O Ministério da Leitura adverte: “a cada nova pessoa leitora ou escritora no Brasil, o Pelé marca o gol que o Pelé não fez. “
Durante nove dias e nove noites e todas as quatro estações do ano, Dona Neide perambulou pelo evento. Viu uma viatura policial parar na frente de um estande, o militar descer do volante, perguntar sobre os livros, cumprimentar todo mundo com um aperto firme e inquisidor, falar de umbanda e candomblé, com a câmera no peito, será que vão ver o filme se acontecer alguma merda?, pensou Dona Neide, e o policial ganhou um livro de contos de um escritor da tenda e voltou noutros dias para falar que nem todo mundo era como ele, que no quartel não iam gostar da história de desarmamento, que o sargento leu, riu e quer falar com você. Essa última parte a Neide inventou, mas o resto ela jura que é verdade.

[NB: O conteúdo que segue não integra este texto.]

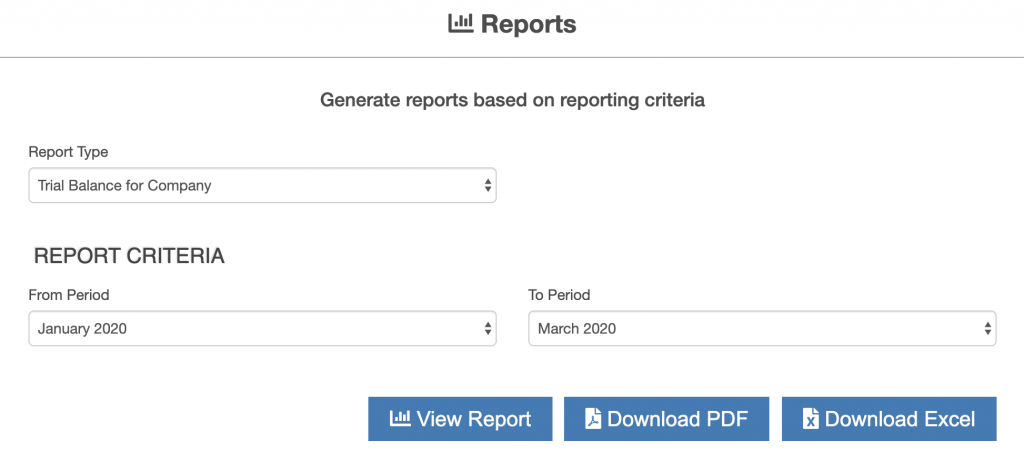This screenshot has height=461, width=1024.
Task: Click the From Period field label
Action: coord(69,295)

A senhora encontra o rapaz que subirá ao palco no penúltimo dia, pegando o microfone em forma de protesto. Alguns dias antes, trocaram um dedo de prosa, ele com poemas grampeados, ela no papel de para-raios de maluco. Um pouco de poesia por pix. Ele ainda a presentearia com um novo livro improvisado, talvez por não acreditar no poder de paridade de textos mais longos.

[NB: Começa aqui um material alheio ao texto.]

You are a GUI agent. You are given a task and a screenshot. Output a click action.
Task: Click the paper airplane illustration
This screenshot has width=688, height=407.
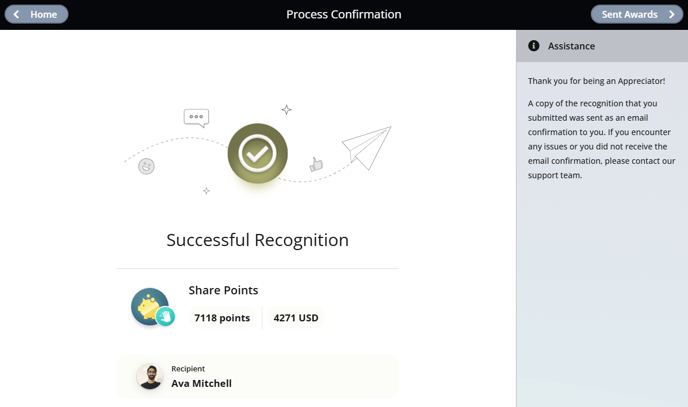coord(366,148)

O mais brasileiro de todos os gêneros literários, ao rés do chão, tipo você e dona Neide neste momento, você esperando a próxima fofoca, como um livro de crônicas lançado a noventa e nove reais, provando que a crônica é nossa até na desigualdade social.
Ou quem sabe, um escritor estrangeiro criticando o nacional mais vendido no mundo, num recalque que nem a IA dá conta. Dona Neide leu o famoso, do outro nunca tinha ouvido falar, mas deve ser culpa dela. Ela pode até não gostar muito do estilo, mas entende a importância e quantos gols do Pelé foram marcados em seu nome.
Teve também aquele editor, um homem cis, branco, terno bem cortado, que mal pisou no estande e já virou a própria vitrine. “Conta aí, como foi que você nasceu assim? Já pensou em mudar alguma coisa? Como seus pais lidaram com isso?”. Imagine se a pessoa acima for trans, pensou Neide. E, no impulso de acolher, outras se achegavam, mas até a boa vontade esbarrava nos pronomes.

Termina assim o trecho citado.